(Stored items)

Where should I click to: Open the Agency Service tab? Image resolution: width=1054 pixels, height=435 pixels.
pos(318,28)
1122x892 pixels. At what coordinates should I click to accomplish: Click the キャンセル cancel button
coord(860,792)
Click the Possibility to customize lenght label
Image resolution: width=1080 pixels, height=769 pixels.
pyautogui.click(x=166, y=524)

* * *

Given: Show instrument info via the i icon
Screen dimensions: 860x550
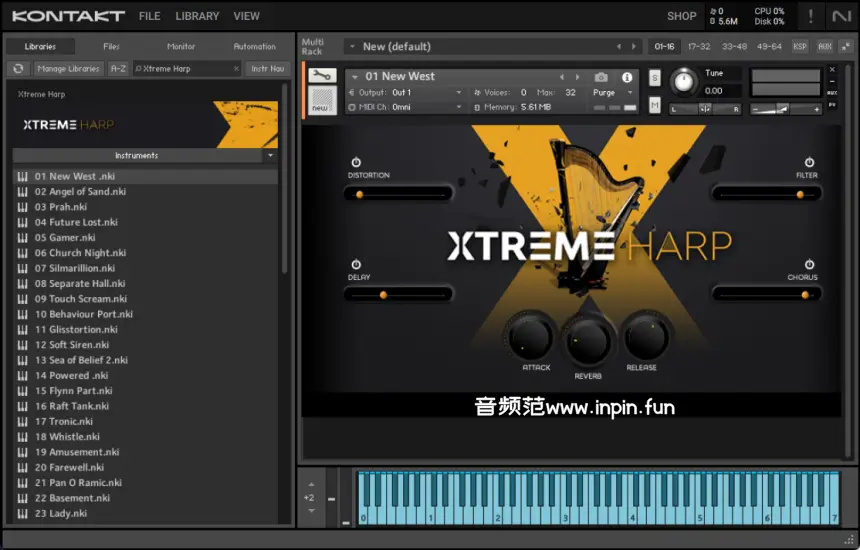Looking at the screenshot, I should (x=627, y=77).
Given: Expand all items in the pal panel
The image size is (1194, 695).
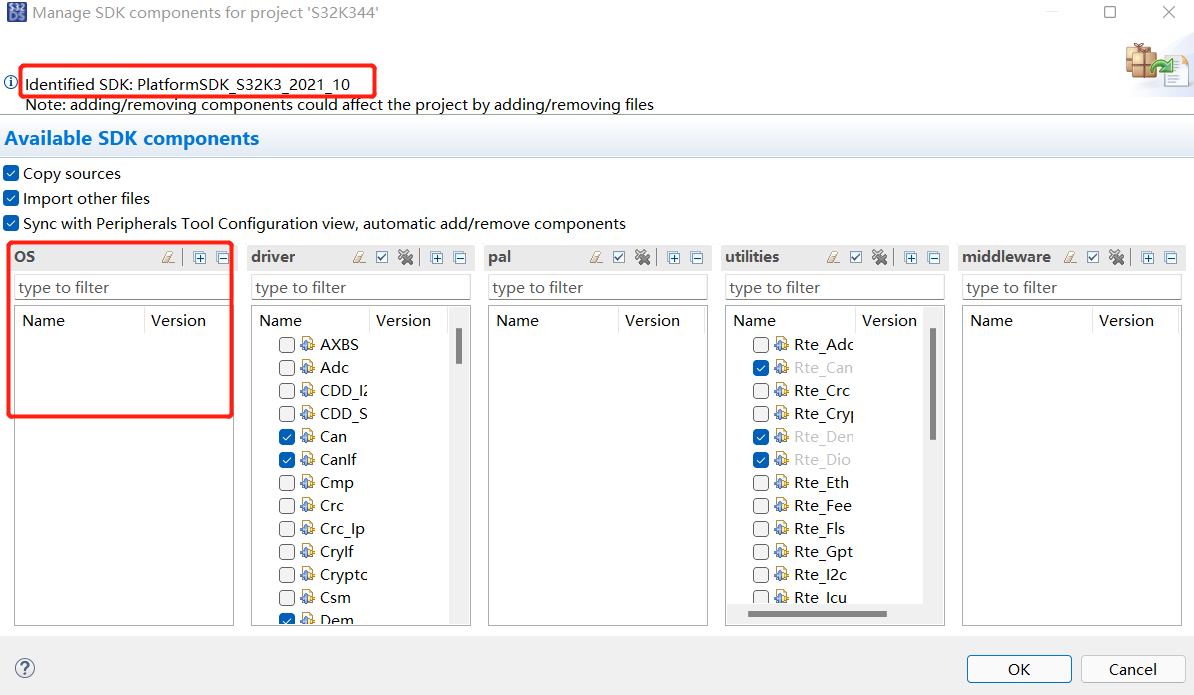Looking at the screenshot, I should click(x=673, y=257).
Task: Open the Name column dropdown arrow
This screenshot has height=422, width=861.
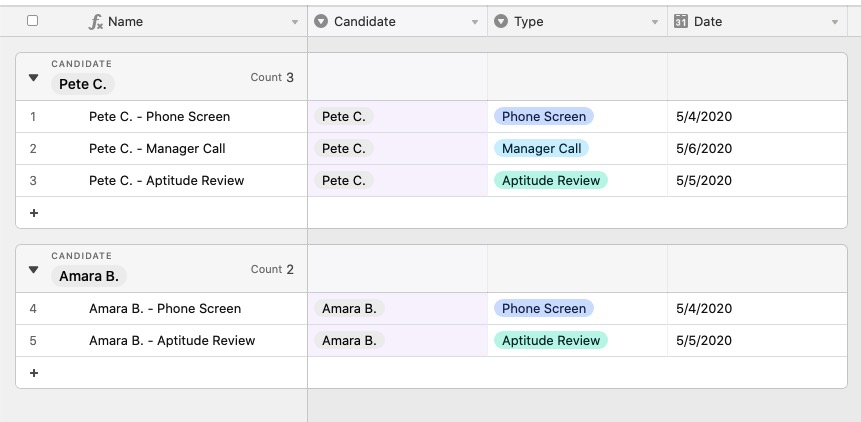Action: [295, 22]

» Requirement: All lines above in which the word "Given" occurs should be identified and copied.

» Answer section:
Given: Show instrument info via the i icon
Given: Expand all items in the pal panel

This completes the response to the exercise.